RÉFLEXIONS pour Ac 13:1-12
Dans cette histoire, il est très important de comprendre qu’Élymas n’est pas l’ennemi des apôtres, et que les apôtres n’ont aucun pouvoir pour punir d’une manière quelconque leurs opposants ou ceux qui pensent autrement. Et cela est important parce que nous sommes très enclins, au nom d’une œuvre agréable à Dieu, à nous chercher des ennemis et, si nous en avons la possibilité, à les punir comme il faut.
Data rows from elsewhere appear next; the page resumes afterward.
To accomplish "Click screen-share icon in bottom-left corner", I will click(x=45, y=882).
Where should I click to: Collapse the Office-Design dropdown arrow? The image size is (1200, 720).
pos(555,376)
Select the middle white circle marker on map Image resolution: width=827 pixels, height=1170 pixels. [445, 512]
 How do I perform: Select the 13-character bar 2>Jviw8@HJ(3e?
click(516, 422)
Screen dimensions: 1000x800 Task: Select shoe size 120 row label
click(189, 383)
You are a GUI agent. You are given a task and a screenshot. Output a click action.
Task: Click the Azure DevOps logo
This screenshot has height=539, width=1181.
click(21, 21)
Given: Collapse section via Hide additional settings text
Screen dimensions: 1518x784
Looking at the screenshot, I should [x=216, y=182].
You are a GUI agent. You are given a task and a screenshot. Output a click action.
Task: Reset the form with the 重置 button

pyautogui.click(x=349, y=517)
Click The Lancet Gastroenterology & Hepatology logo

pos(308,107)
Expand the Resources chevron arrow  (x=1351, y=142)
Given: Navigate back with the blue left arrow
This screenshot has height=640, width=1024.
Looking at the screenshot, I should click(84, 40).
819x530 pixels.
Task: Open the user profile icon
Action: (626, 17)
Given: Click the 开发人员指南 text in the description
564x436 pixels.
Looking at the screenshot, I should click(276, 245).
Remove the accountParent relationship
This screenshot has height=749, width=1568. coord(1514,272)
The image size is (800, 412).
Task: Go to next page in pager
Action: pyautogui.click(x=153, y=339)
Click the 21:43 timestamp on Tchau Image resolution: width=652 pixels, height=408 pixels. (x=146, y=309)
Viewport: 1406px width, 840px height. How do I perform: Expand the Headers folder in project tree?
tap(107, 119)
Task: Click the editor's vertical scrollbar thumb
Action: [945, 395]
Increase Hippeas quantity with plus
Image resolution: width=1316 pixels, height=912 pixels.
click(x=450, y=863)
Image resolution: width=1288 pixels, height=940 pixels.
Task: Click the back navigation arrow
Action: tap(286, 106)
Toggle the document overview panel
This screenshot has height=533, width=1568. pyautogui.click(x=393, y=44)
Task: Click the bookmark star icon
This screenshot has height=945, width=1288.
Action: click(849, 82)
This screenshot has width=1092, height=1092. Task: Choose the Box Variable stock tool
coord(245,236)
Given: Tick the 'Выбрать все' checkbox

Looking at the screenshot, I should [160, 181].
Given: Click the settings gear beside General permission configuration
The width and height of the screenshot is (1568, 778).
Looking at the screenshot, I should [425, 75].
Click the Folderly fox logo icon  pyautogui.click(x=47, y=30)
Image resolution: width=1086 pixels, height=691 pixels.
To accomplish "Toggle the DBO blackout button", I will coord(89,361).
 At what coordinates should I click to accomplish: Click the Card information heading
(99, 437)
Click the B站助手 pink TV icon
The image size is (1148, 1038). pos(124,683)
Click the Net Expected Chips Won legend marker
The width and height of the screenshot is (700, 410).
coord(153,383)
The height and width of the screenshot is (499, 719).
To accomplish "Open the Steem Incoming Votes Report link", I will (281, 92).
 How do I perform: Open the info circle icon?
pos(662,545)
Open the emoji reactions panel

Que s’est-il donc passé?
Comme nous nous en souvenons, dans l’Écriture, la cécité exprime très souvent une résistance consciente ou inconsciente à Dieu. Vous souvenez-vous de la manière dont le Seigneur parlait de «l’aveugle qui conduit un aveugle»? Il est particulièrement significatif d’entendre des paroles sur la cécité de la bouche de Paul, qui avait lui-même traversé l’expérience de l’aveuglement lorsqu’il persécutait l’Église et le Christ. C’est précisément cet épisode avec Paul qui nous fait comprendre que l’aveuglement d’Élymas est moins un châtiment qu’une action de Dieu plaçant l’homme dans une situation tout à fait particulière, celle de la nécessité de choisir, choix qui reste toujours libre, entre la lumière et les ténèbres, entre l’hostilité envers Dieu et la foi.